ATIVIDADE 1:
Responda, com base no texto sobre as cotas raciais:
(a) Como os ministros do Supremo Tribunal Federal decidiram sobre as cotas para negros no acesso às universidades?
(b) Que nome o texto dá ao que leva pessoas a flertar com os holofotes midiáticos?
(c) Segundo o texto, o que aconteceu com os torturadores da extinta ditadura militar?
ATIVIDADE 2: Devolva, sem nenhuma alteração, o trecho do texto sobre as cotas raciais que vai de "Os ministros Supremo" até "autoriza essa digressão.".
ATIVIDADE 3: Retome o texto sobre as cotas raciais a partir do ponto em que ele termina.

TEXTO FORNECIDO:
========
Reparação ou condenação?

Os ministros Supremo Tribunal Federal decidiram recentemente, e por unanimidade, que as cotas para negros no acesso às universidades, dentre outras, são constitucionais, portanto válidas, e assunto encerrado. 
Aqui do meu canto, trabalhando e sujeito às leis de mercado como todos os sujeitos, modestamente discordo. Não uso toga, barrete ou capeiro, não sou da área do direito, sequer estudei a legislação para escrever isto. Mas talvez eu esteja vivendo uma realidade social mais próxima da normalidade que aquela vivida por Suas Excelências na Terra da Fantasia chamada Brasília. Ou dos Magníficos Reitores (?) das universidades federais, encastelados em seus suntuosos gabinetes. E isso me permite e autoriza essa digressão.
É inconcebível como pessoas pretensamente letradas (?) e preparadas (?) para exercer o poder de decisão sobre a vida de milhões de pessoas pode deixar-se iludir tão facilmente e flertar de forma tão abjeta com os holofotes midiáticos. Isso tem nome: vaidade. 
As cotas raciais são, por si só, o racismo institucionalizado, uma vez que reconhecem definitivamente que os negros precisam de tratamento especial, assim como os deficientes físicos, por exemplo. Sob o manto do resgate histórico, mancham a igualdade racial que pretendem defender: agora, todos são iguais perante a lei, mas os negros são mais iguais que os outros. Punem com a desigualdade e a falta de critérios equânimes quem nada tem a ver com o disparate que a História escreveu, não só no Brasil, mas no mundo inteiro. Sem considerarmos que aquela sociedade não fez nada de ilegal: naquele tempo, escravidão, mais que uma realidade execrável, era um lucrativo negócio. Os integrantes da sociedade brasileira do século XXI são declarados culpados por atrocidades cometidas há mais de 200 anos, e condenados. Mais recentemente, os torturadores da extinta ditadura militar foram todos anistiados e não pagarão pelos seus atos, tão ou mais brutais do que aqueles cometidos dois séculos atrás. Nós, cidadãos comuns, fomos condenados à prisão perpétua da discriminação, sem direito à defesa. Nem as democracias mais avançadas do planeta trataram o assunto com tanta insensatez.
========
DADOS REGISTRADOS:
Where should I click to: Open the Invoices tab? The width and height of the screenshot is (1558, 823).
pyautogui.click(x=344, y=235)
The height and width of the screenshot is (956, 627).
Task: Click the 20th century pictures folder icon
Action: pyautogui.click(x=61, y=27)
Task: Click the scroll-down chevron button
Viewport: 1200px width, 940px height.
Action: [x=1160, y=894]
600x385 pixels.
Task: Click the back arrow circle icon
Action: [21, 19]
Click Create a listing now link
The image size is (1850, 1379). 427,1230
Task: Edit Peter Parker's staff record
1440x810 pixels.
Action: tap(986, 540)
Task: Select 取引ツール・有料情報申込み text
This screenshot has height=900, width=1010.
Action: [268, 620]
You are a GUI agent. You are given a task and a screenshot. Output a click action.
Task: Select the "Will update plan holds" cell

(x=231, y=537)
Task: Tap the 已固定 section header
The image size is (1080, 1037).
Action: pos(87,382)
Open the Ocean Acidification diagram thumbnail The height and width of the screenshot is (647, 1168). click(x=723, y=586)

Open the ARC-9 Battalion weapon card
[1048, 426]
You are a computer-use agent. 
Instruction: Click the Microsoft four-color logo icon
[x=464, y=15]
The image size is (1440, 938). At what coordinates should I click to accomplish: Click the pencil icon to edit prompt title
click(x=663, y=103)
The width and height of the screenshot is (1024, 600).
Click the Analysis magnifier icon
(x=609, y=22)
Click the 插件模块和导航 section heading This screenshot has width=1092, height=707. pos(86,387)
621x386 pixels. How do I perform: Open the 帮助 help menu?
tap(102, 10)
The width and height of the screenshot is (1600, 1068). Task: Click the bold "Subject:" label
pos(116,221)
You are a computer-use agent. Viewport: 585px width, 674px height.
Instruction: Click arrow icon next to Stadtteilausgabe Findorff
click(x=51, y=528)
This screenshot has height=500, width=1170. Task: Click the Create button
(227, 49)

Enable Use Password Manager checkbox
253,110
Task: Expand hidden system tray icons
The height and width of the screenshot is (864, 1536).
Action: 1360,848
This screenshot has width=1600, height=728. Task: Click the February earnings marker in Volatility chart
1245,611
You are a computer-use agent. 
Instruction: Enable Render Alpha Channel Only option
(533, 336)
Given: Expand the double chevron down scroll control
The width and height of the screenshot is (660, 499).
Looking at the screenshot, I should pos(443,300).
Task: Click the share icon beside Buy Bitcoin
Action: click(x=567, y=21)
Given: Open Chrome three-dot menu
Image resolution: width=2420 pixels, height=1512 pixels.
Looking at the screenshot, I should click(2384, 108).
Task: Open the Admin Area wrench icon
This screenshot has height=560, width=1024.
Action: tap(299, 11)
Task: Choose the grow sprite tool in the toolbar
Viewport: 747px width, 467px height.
========
RESPOSTA DO EXERCÍCIO 1:
(a) Decidiram por unanimidade que as cotas são constitucionais, portanto válidas.
(b) Vaidade.
(c) Foram todos anistiados e não pagarão pelos seus atos.

RESPOSTA DO EXERCÍCIO 2:
Os ministros Supremo Tribunal Federal decidiram recentemente, e por unanimidade, que as cotas para negros no acesso às universidades, dentre outras, são constitucionais, portanto válidas, e assunto encerrado. 
Aqui do meu canto, trabalhando e sujeito às leis de mercado como todos os sujeitos, modestamente discordo. Não uso toga, barrete ou capeiro, não sou da área do direito, sequer estudei a legislação para escrever isto. Mas talvez eu esteja vivendo uma realidade social mais próxima da normalidade que aquela vivida por Suas Excelências na Terra da Fantasia chamada Brasília. Ou dos Magníficos Reitores (?) das universidades federais, encastelados em seus suntuosos gabinetes. E isso me permite e autoriza essa digressão.

RESPOSTA DO EXERCÍCIO 3:
Tracemos um cenário para exemplificar: qual legitimidade teria o filho de um ministro do STF, negro, sustentado pelo pai, do qual todos conhecemos a capacidade econômica, de pleitear uma vaga em uma instituição pública pelo sistema de cotas? O que estamos resgatando quando permitimos essa possibilidade? O que ilegitima a mesma pretensão a um aluno de cabelos loiros e olhos azuis retirado de um orfanato por uma família de poucas posses mas de grande coração? Quem precisa mais de tratamento diferenciado e reais oportunidades?
É tão óbvia a solução que parece impossível de ser percebida por quem só contempla propostas megalomaníacas. Até as estátuas das praças e as ocas dos índios sabem: a oportunidade de acesso a ensino fundamental e médio, público, gratuito e de qualidade é que vai permitir que negros, índios, brancos e todas as outras cores possam encarar um processo seletivo em igualdade de condições. Educadores qualificados, com remuneração condizente, planos de carreira que contemplem merecimento, avaliações por desempenho e real contribuição à pedagogia é a singela solução de todos os problemas. Só não vê quem não tem capacidade para isso. Ou está ofuscado pelas luzes da ribalta, como os ministros do STF e os reitores eleitoreiros das universidades, por exemplo. O que dá no mesmo.